Locked in the Past
Before I write this, I want to say – clearly – that I have enormous admiration and respect for Eugene Robinson, the author of this morning’s Washington Post op-ed, "What Rice Can't See". He is a talented and thoughtful writer, and I read his work at every opportunity.
That said – his article this morning demonstrates an aspect of a social issue that is not discussed nearly enough.
Much of the debate and hostility around race relations in the United States tends to focus on “white” vs. “black”. Stereotyping and racial prejudice on both sides of this “color line” are real, but this myopic view of the issues fails to take into account the confusion within each of these communities.

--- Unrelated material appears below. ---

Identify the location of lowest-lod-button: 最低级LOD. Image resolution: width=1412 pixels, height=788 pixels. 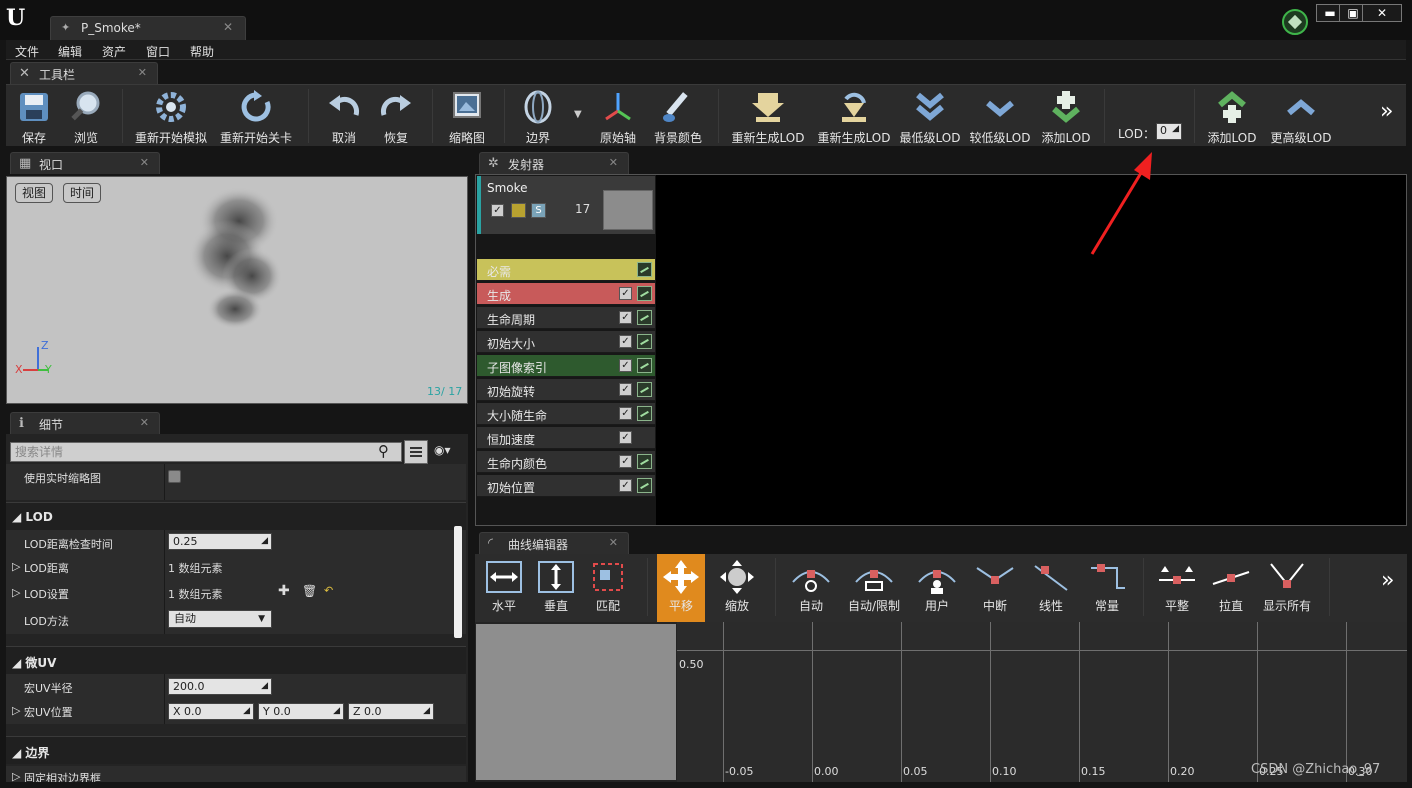
(930, 116).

This morning, Eugene Robinson is confused by Condoleeza Rice. How, he wonders, can she stand working for George W. Bush, when the “black community” has such low esteem for him? He said,
How does she work so loyally for George W. Bush, whose approval rating among blacks was measured in a recent poll at a negligible 2 percent? How did she come to a worldview so radically different from that of most black Americans? Is she blind, is she in denial, is she confused -- or what?What I wonder, frankly, is why Eugene Robinson is unable to see that there is no single “black community”. Americans who have African ancestry are as diverse as the world itself, and expecting a “one for all” approach to everything - by whites or blacks - is dangerously self-limiting.
Mr. Robinson assumes that because Dr. Rice is not locked into events of forty years ago, she is somehow betraying her “race”. She is maligned for not “reaching back” and “bringing others along”. Has she really mentored no-one? Or is the problem that Robinson can only measure her success by the number of black “others” she has promoted?

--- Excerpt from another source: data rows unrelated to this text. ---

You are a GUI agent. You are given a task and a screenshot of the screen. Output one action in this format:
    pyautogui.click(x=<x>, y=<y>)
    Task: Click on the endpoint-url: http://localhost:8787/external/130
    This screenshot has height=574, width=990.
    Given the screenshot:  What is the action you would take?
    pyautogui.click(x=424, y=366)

Apparently when Condi said
She doesn't deny that race makes a difference. "We all look forward to the day when this country is race-blind, but it isn't yet," she told reporters in Birmingham. Later she added, "The fact that our society is not colorblind is a statement of fact." Eugene Robinson's interpretation was that the responsibility for "race-blindness" rests solely on whites. Is it possible that he does not see his own attachment to the One Drop Rule? I think it’s very sad, actually, that the only measure of a black person, by the "black community", is still just the color of one’s skin.
How can Eugene Robinson expect the "white community" to see past this, when he cannot?